Between the little changes in micro-games, scenery, and managing to stretch the mileage of every zone depending on what the player is looking for at that moment, Fantasy Life manages to pack a lot of content into a relatively small package. Doubly so when considering the little visual accompaniments that follow the game.
Little things like changing the character model with armor and clothing changes, customizing houses and furniture, and being able to dye hair, clothing, and furniture, and even simple character animations manages to squeeze little bits of charm into the game. Combined with a generally stellar soundtrack and deceptively clever sound design, it becomes a game that’s hard not to love.
Unfortunately, some of the late game material exists as a minor plot hook for the paid DLC, which seems to place some of the content in the game behind a paywall. Once actually in the Origin Island DLC, little things like furniture that can reset stats and DLC-only equipment makes the non-DLC content feel, as robust as it is, a little bit restrictive.

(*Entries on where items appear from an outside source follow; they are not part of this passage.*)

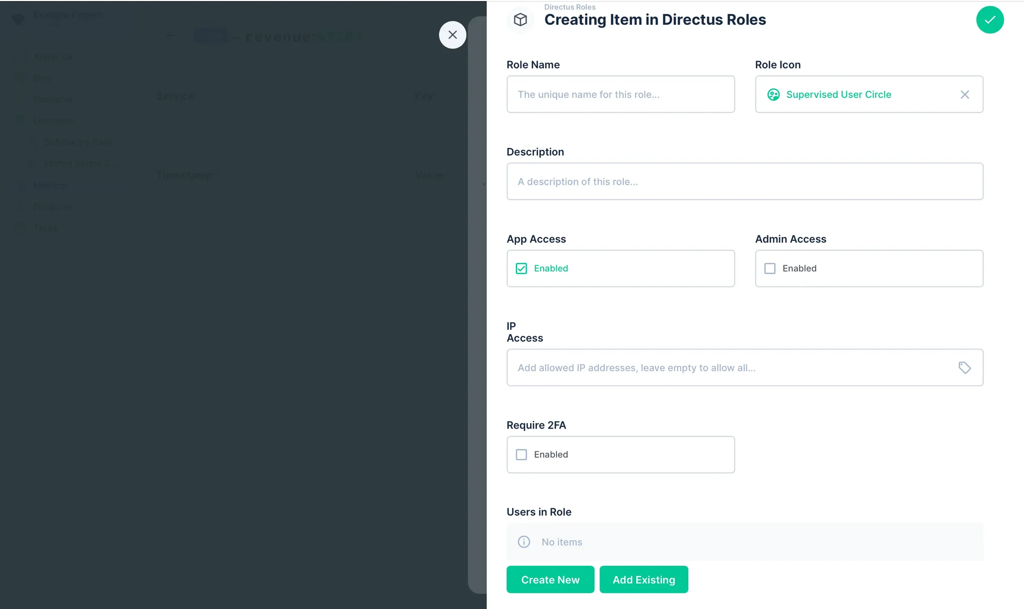The height and width of the screenshot is (609, 1024).
Task: Click the Description text field
Action: pos(745,181)
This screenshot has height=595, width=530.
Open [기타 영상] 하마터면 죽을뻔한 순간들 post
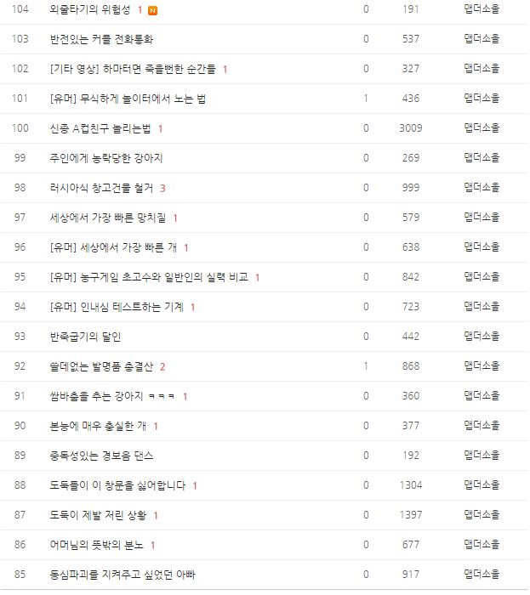point(133,69)
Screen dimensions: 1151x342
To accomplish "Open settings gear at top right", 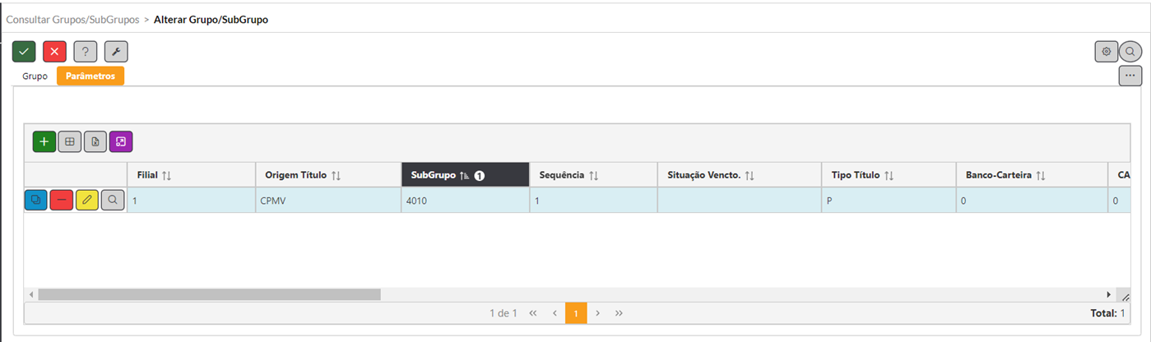I will pyautogui.click(x=1107, y=51).
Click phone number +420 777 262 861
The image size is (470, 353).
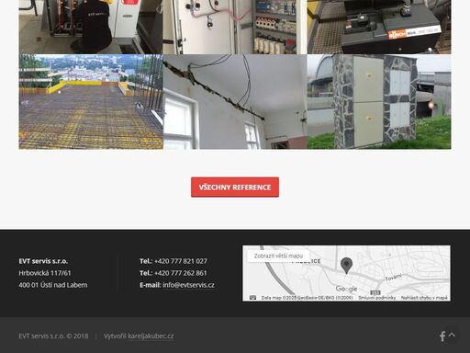tap(181, 273)
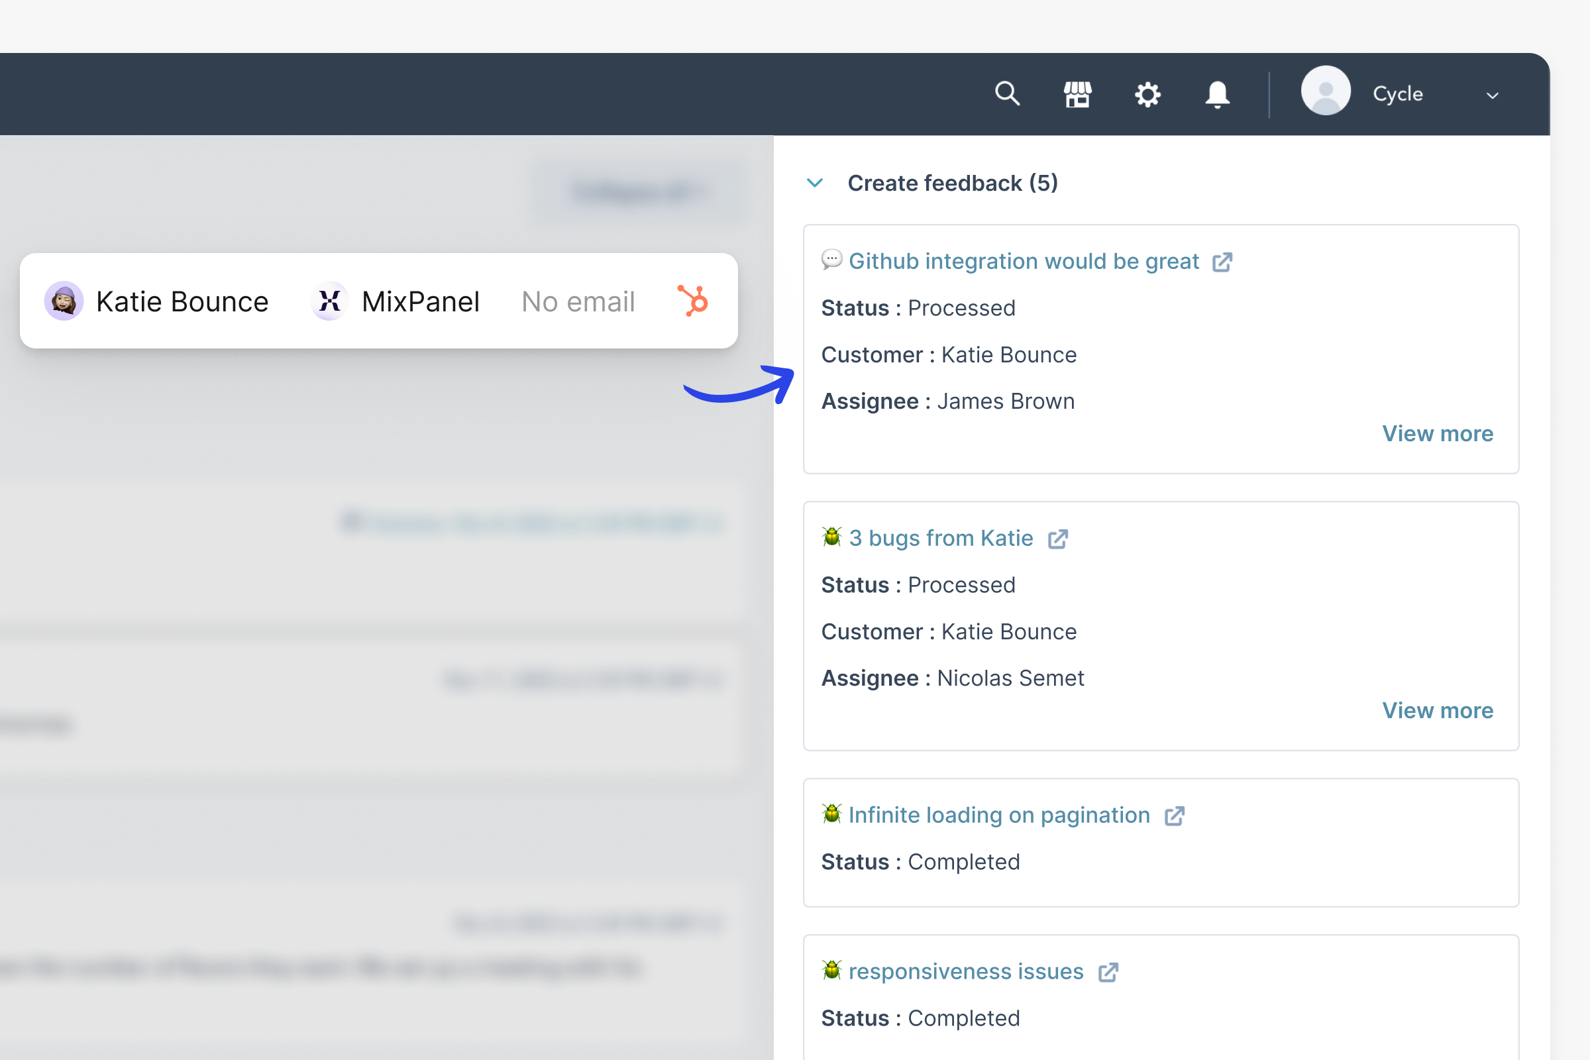Open external link for 3 bugs from Katie
The image size is (1590, 1060).
click(1057, 539)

For a game with a full price tag, being able to see that content exists, yet not have access to it is frustrating, especially since the maps were already made and partially included in non-DLC challenges and the like.
These quibbles aside, Fantasy Life is a game that gets so close to getting things almost right. The interplay between systems is nearly seamless, the sheer amount of content, even well past the 5–hour mark, is easily worth the asking cost; and the ability for players to bounce jubilantly from Life to Life means that finding a new way to approach the game if the last isn’t working is not only plausible but, to a degree, encouraged. Fantasy Life is a game that knows its audience, and loves to give them as much as it can, all at once.
Nuanced, cute, charming, robust, playful, lovely, and uncompromisingly full of potential, Fantasy Life is a game that should be played, and manages to pack a great deal very gracefully into a handheld title. It’s just a shame that a few niggling flaws hold it back from true excellence.
Still, if you’re a fan of series like Animal Crossing and Harvest Moon, it’s well worth your consideration, and don’t be surprised if it ends up occupying the cartridge slot of your 3DS far more than you mean to.